大阪地方裁判所 昭和52年(ワ)5093号 判決 1980年8月29日
原告
神戸樹脂工業株式会社
被告
ホーメイ商工株式会社
主文
1 原告の請求を棄却する。
2 訴訟費用は原告の負担とする。
事実
第1申立
(原告)
1 被告は別紙目録記載の弧状彎曲部分を持つた管継手の製造装置を使用してはならない。
2 被告は原告に対し金1500万円およびこれに対する昭和52年9月30日から支払ずみに至るまで年5分の割合による金員を支払え。
3 訴訟費用は被告の負担とする。
との判決ならびに仮執行の宣言。
(被告)
主文第1、2項同旨の判決。
第2原告の請求原因
1 原告は左記特許権(本件特許権)の権利者である。
名称 弧状彎曲部分を持つた管継手の製造装置
出願日 昭和39年7月13日(特願昭39-39497)
公告日 昭和43年10月14日(特公昭43-23781)
登録日 昭和49年3月22日(第723199号)
特許請求の範囲
1 所要の管継手の外面形状に一致した内面を有する外型と、上記管継手の彎曲部分の内面形状に一致した外面を持ち上記外型内へ挿入される彎曲部内型と、該彎曲部分に連続するこれより大径の接続部分の内面形状に一致した外面を持ち上記外型内へ上記彎曲部内型に隣接して挿入される接続部内型と、上記管継手の残余部分の内面形状に一致した外面を持ち上記外型内へ挿入される残余の内型と、上記接続部内型をモールドされた管継手から該内型の中心線方向の直線運動によつて離脱させる接続部内型引き抜き手段と、上記彎曲部内型をその彎曲の中心の周囲の旋回運動によつて上記モールドされた管継手の彎曲部分から上記接続部内型の退去した空間へ向かつて離脱させる彎曲部内型引き抜き手段とを有する弧状彎曲部分を持つた管継手の製造装置。

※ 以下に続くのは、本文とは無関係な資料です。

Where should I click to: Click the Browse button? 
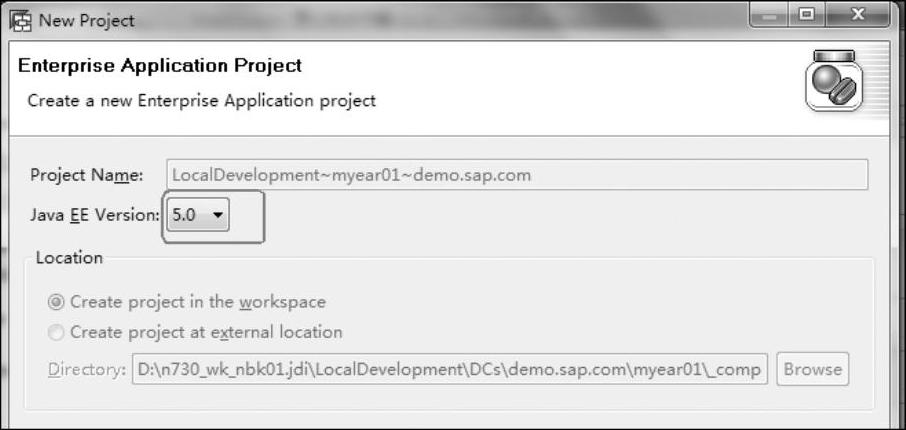[813, 369]
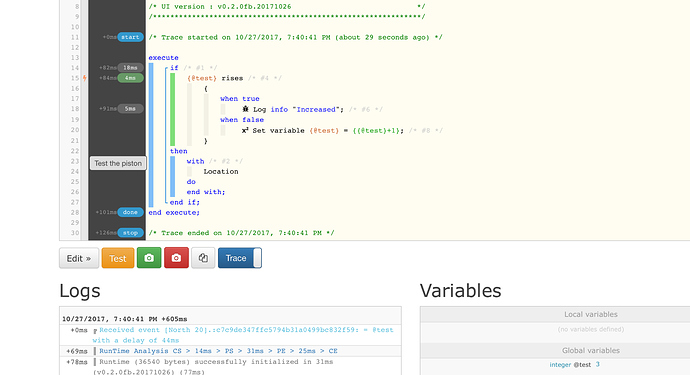Screen dimensions: 690x375
Task: Click the 18ms timing badge on line 14
Action: point(130,68)
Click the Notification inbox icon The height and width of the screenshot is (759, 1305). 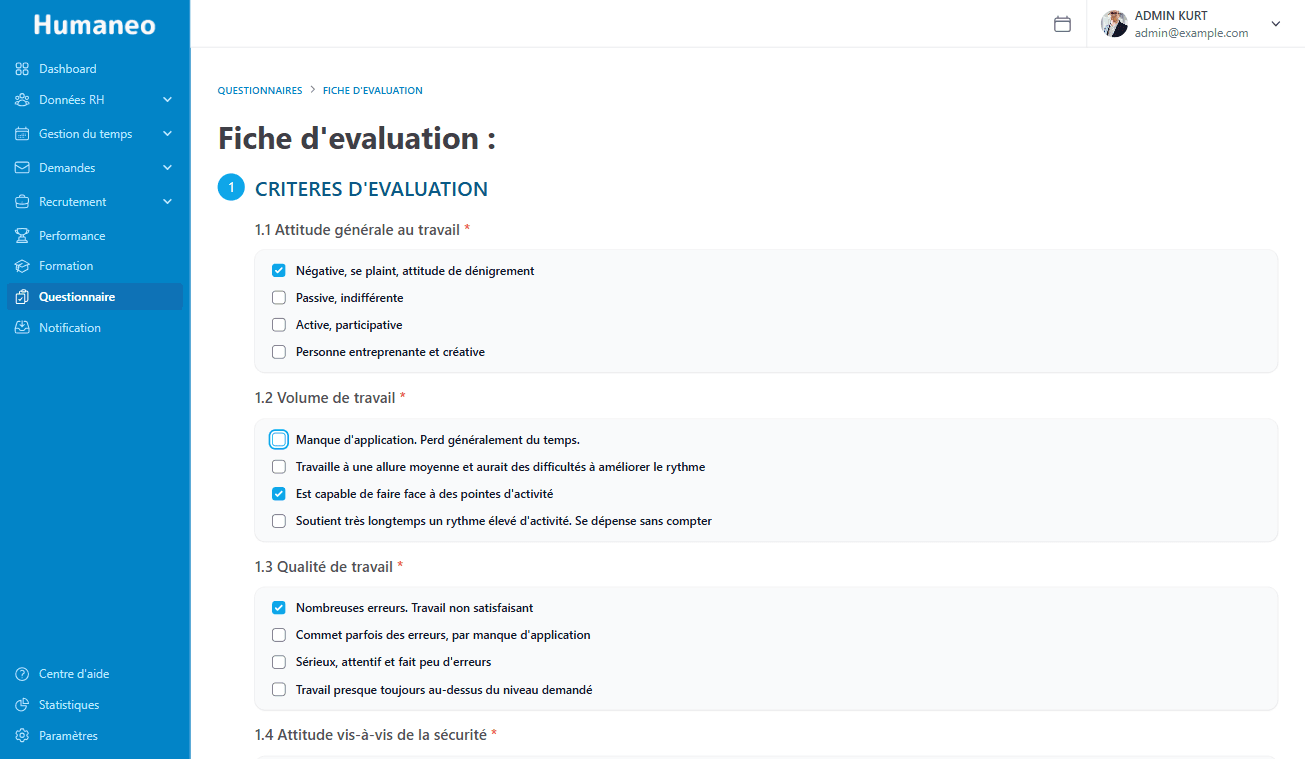click(x=22, y=328)
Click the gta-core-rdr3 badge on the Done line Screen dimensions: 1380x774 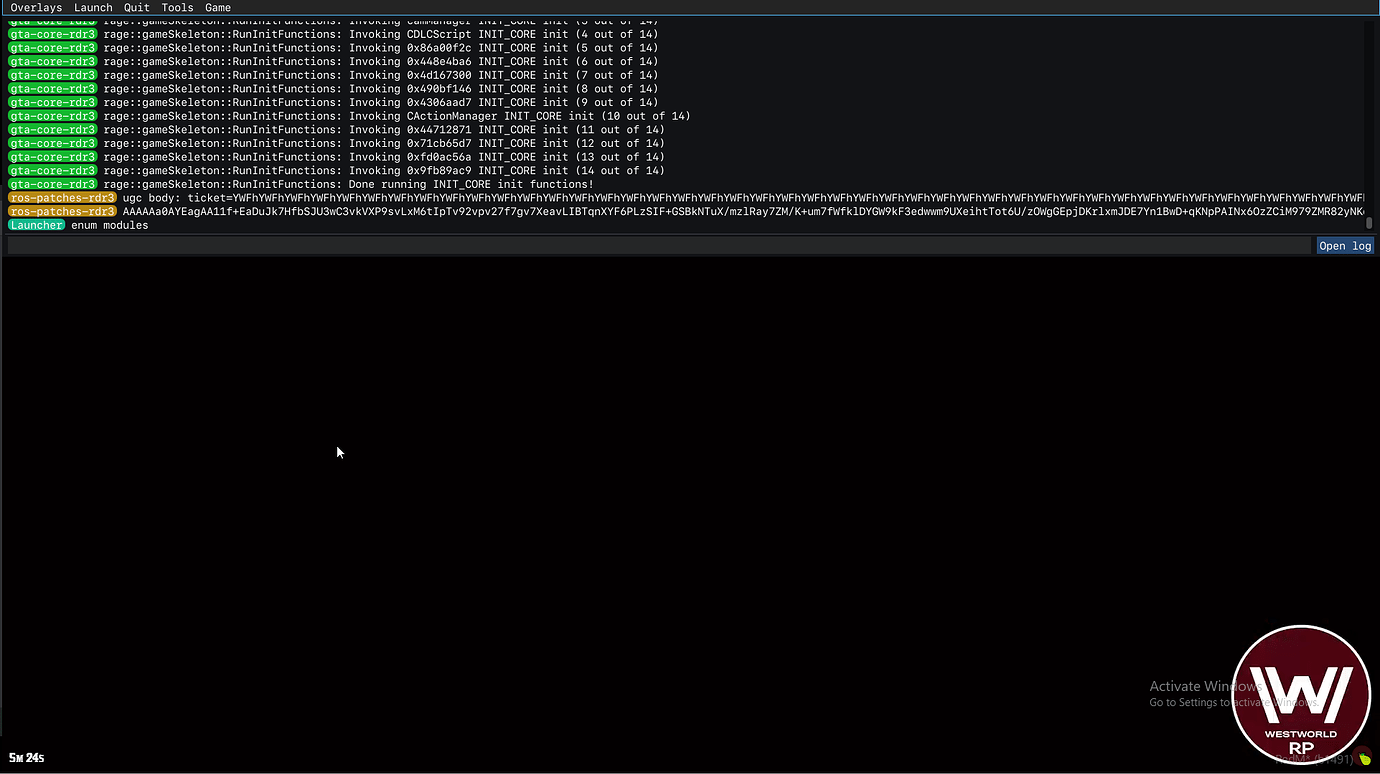pyautogui.click(x=51, y=184)
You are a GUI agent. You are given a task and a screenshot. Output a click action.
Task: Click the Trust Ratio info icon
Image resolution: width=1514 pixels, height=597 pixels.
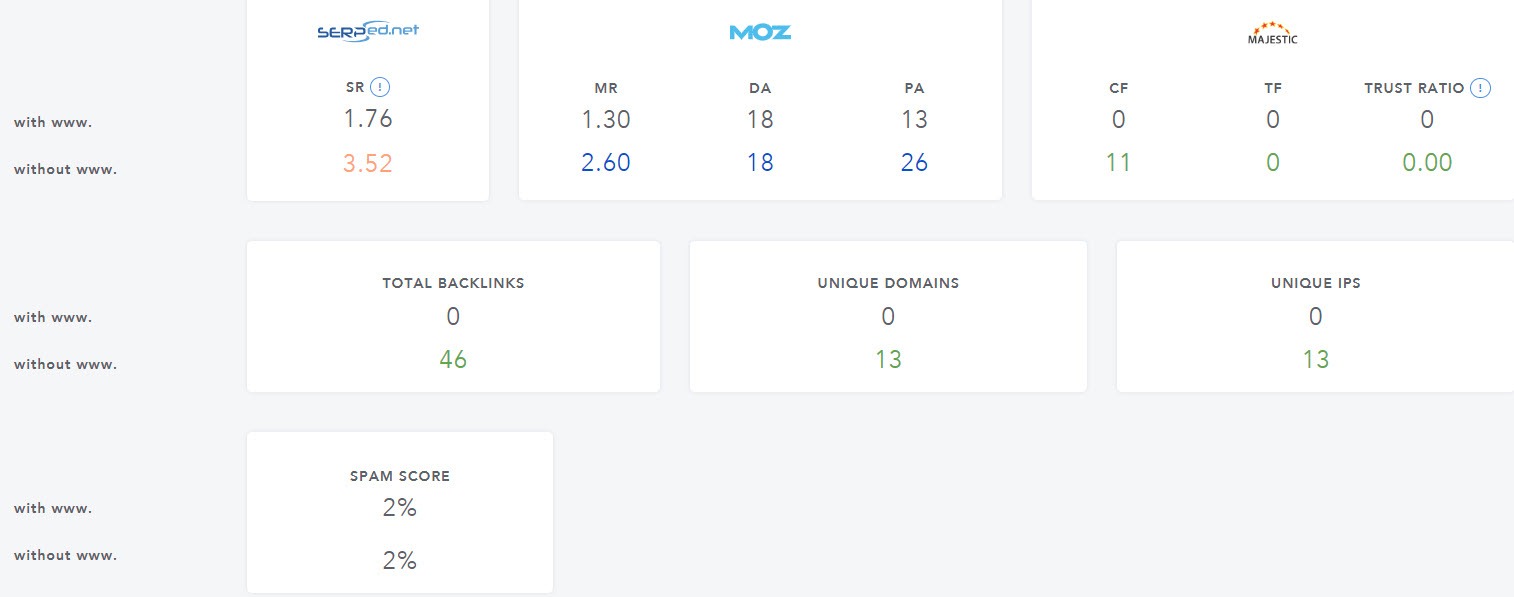[x=1481, y=88]
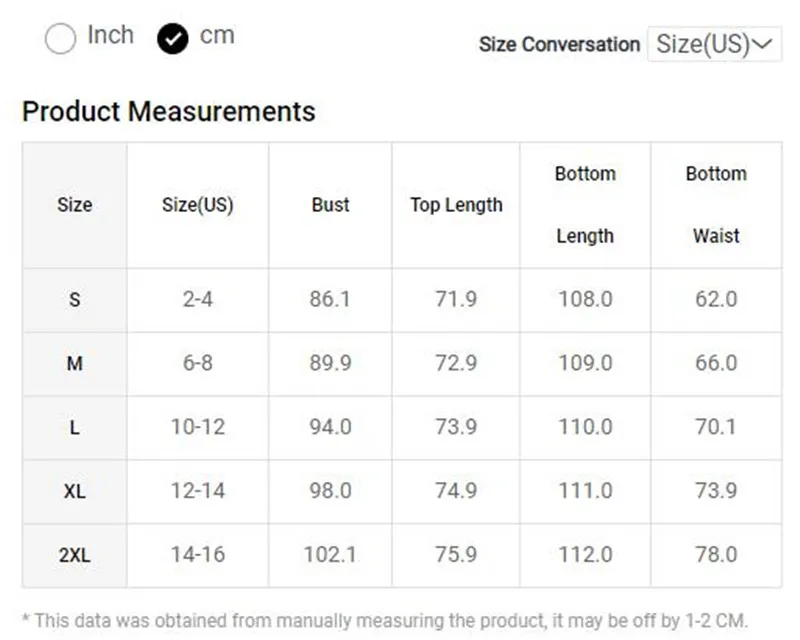This screenshot has height=640, width=800.
Task: Click the Bottom Waist column header
Action: [x=716, y=205]
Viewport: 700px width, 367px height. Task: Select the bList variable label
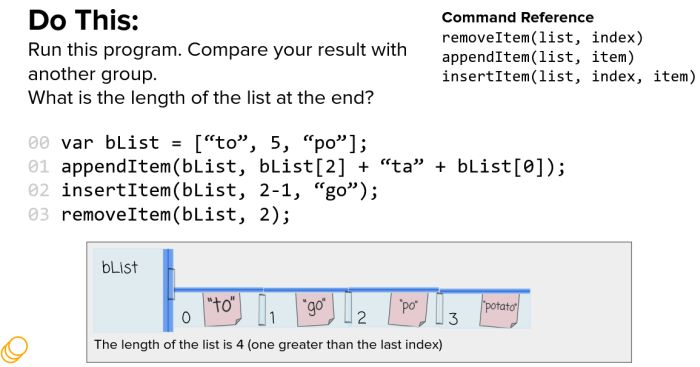[120, 267]
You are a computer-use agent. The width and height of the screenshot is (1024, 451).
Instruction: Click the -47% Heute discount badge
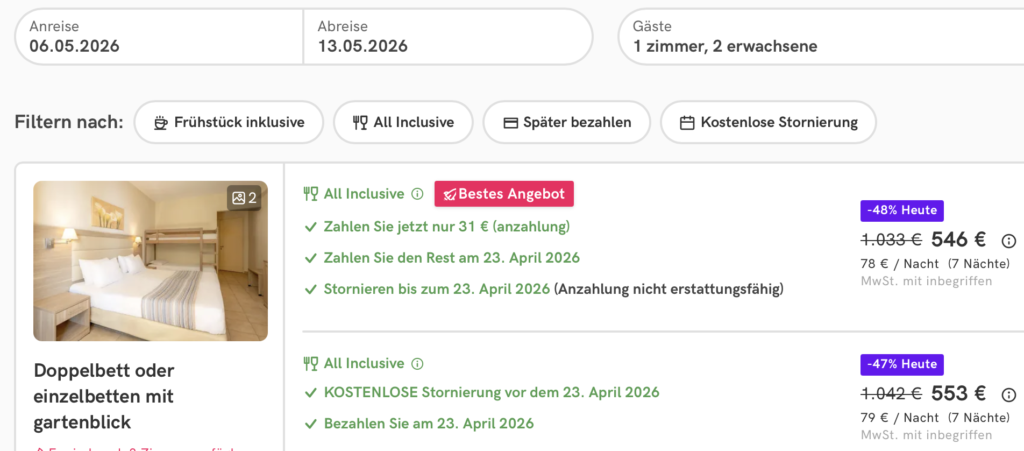point(902,365)
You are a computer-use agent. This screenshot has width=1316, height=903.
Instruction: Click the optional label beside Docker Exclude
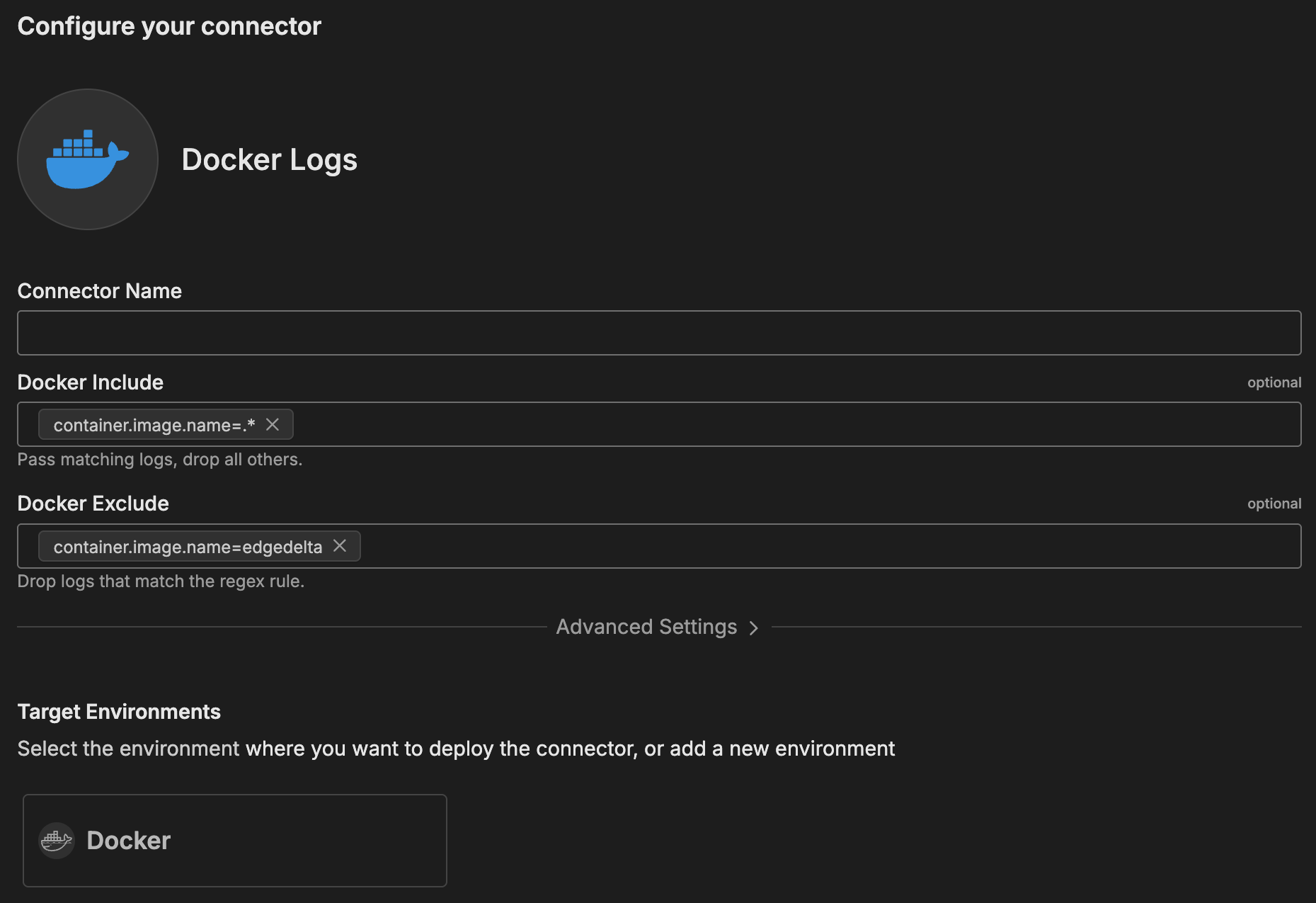pos(1274,504)
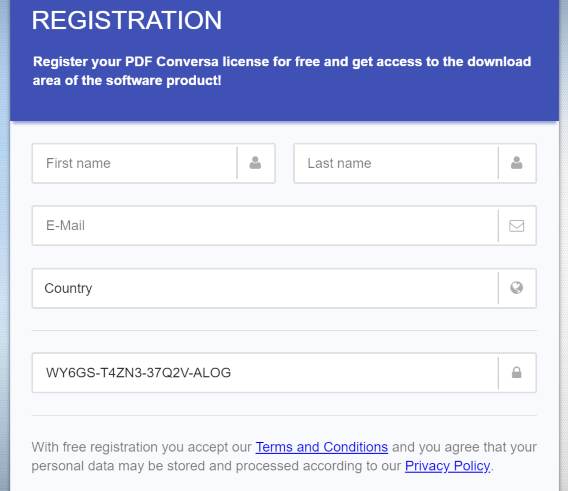Click the padlock icon beside license key
The image size is (568, 491).
[517, 372]
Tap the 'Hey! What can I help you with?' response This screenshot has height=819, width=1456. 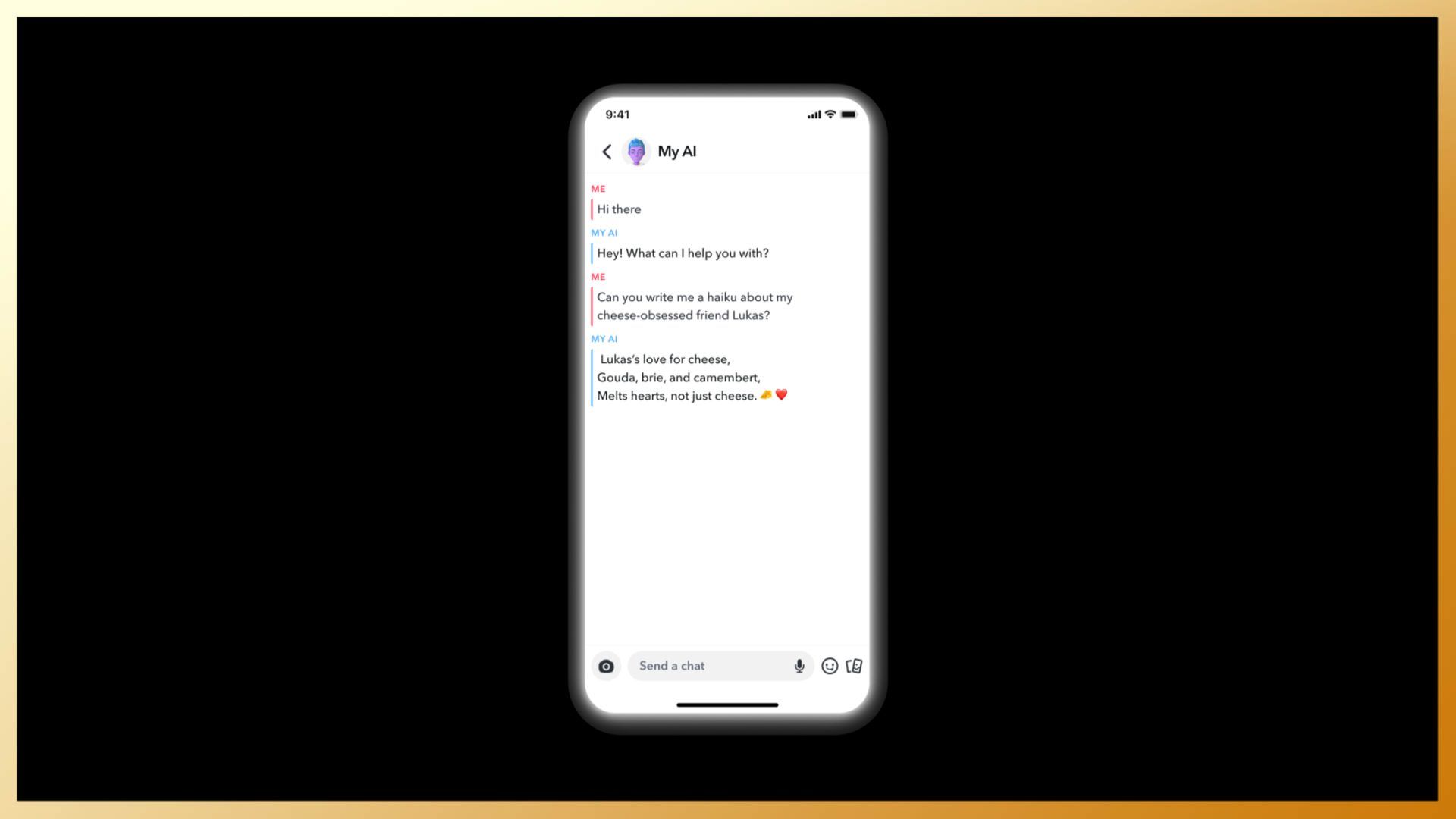(x=683, y=253)

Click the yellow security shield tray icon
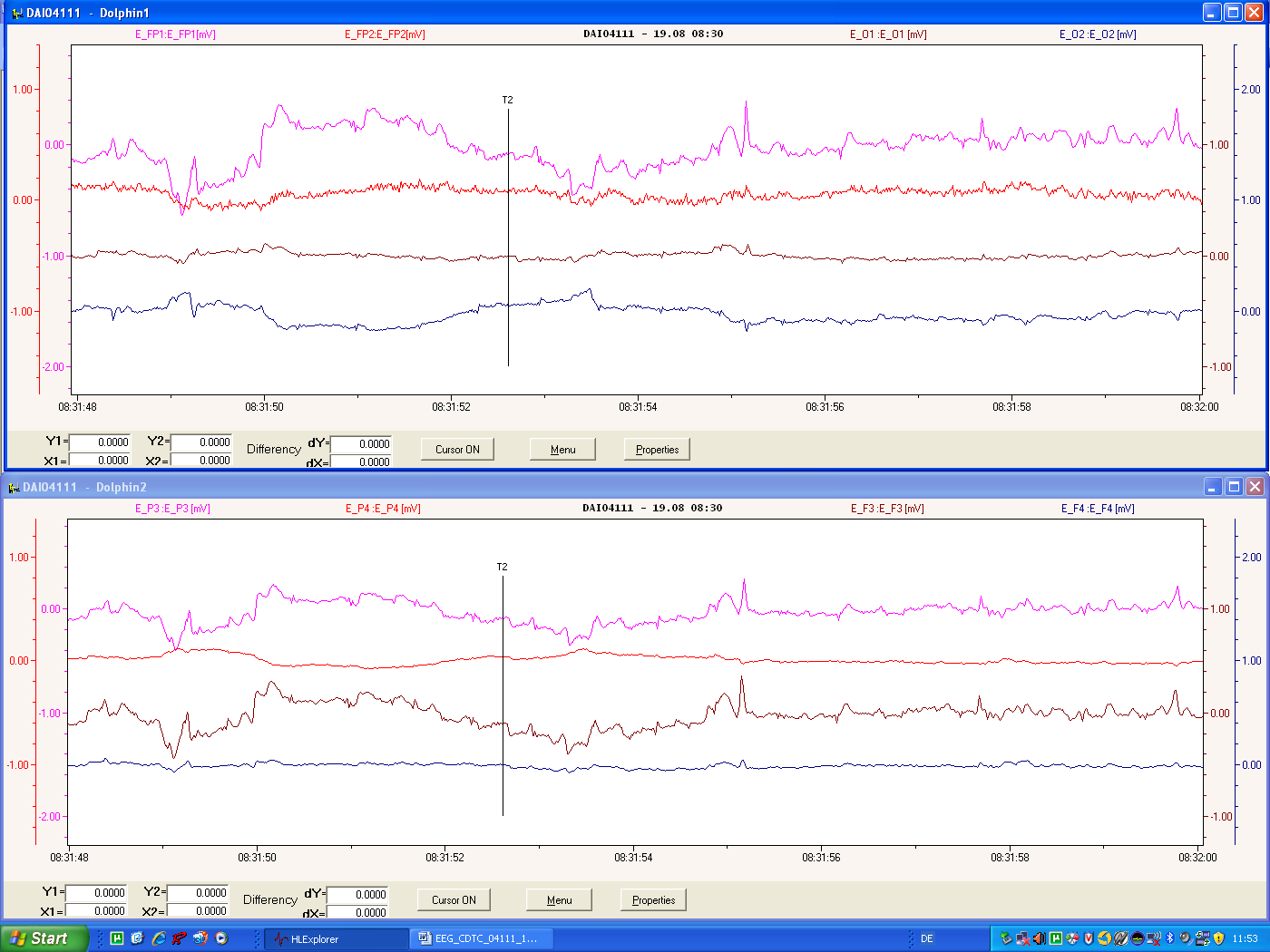pos(1219,938)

2 本件特許発明の構成要件およびその目的とする作用効果は次のとおりである。すなわち
(1) 本件特許発明は弧状の彎曲部分を持つた管継手の製造装置に関するものであつて、その構成要件は、
(1) 所要の管継手の外面形状と一致した内面を有する外型と、
(2) 上記管継手の彎曲部分の内面形状に一致した外面を持ち上記外型内へ挿入される彎曲部内型と、
(3) 上記管継手の彎曲部分に連続するこれより大径の接続部分の内面形状に一致した外面を持ち上記外型内へ上記彎曲部内型に隣接して挿入される接続部内型と、
(4) 上記の管継手の残余部分の内面形状に一致した外面を持ち上記外型内へ挿入される残余の内型と、
(5) 上記接続部内型をモールドされた管継手から該内型の中心線方向の直線運動によつて離脱させる接続部内型引き抜き手段と、
(6) 上記彎曲部内型をその彎曲の中心の周囲の旋回運動によつて上記モールドされた管継手の彎曲部分から上記接続部内型の退去した空間へ向かつて離脱させる彎曲部内型引き抜き手段と
(7) を有する弧状彎曲部分を持つた管継手の製造装置と分説されるものである。
(2) しかして、本件特許発明の特徴は、従来の管継手製造装置においては一体に形成されていた枝管(彎曲部分)の内型を彎曲部内型(上記(2))とこれより大径の接続部内型(上記(3))の2つに分割し管継手が成形された後まず上記接続部内型を引き抜き次いで上記彎曲部内型を管継手から離脱させることにあり、本件特許発明はかかる構成をとることによつて従来必要とされていた成形後の管継手の接続部に対する切削加工を不要とし、品質の一定した管継手を安価に量産できるようにする効果を有するものである。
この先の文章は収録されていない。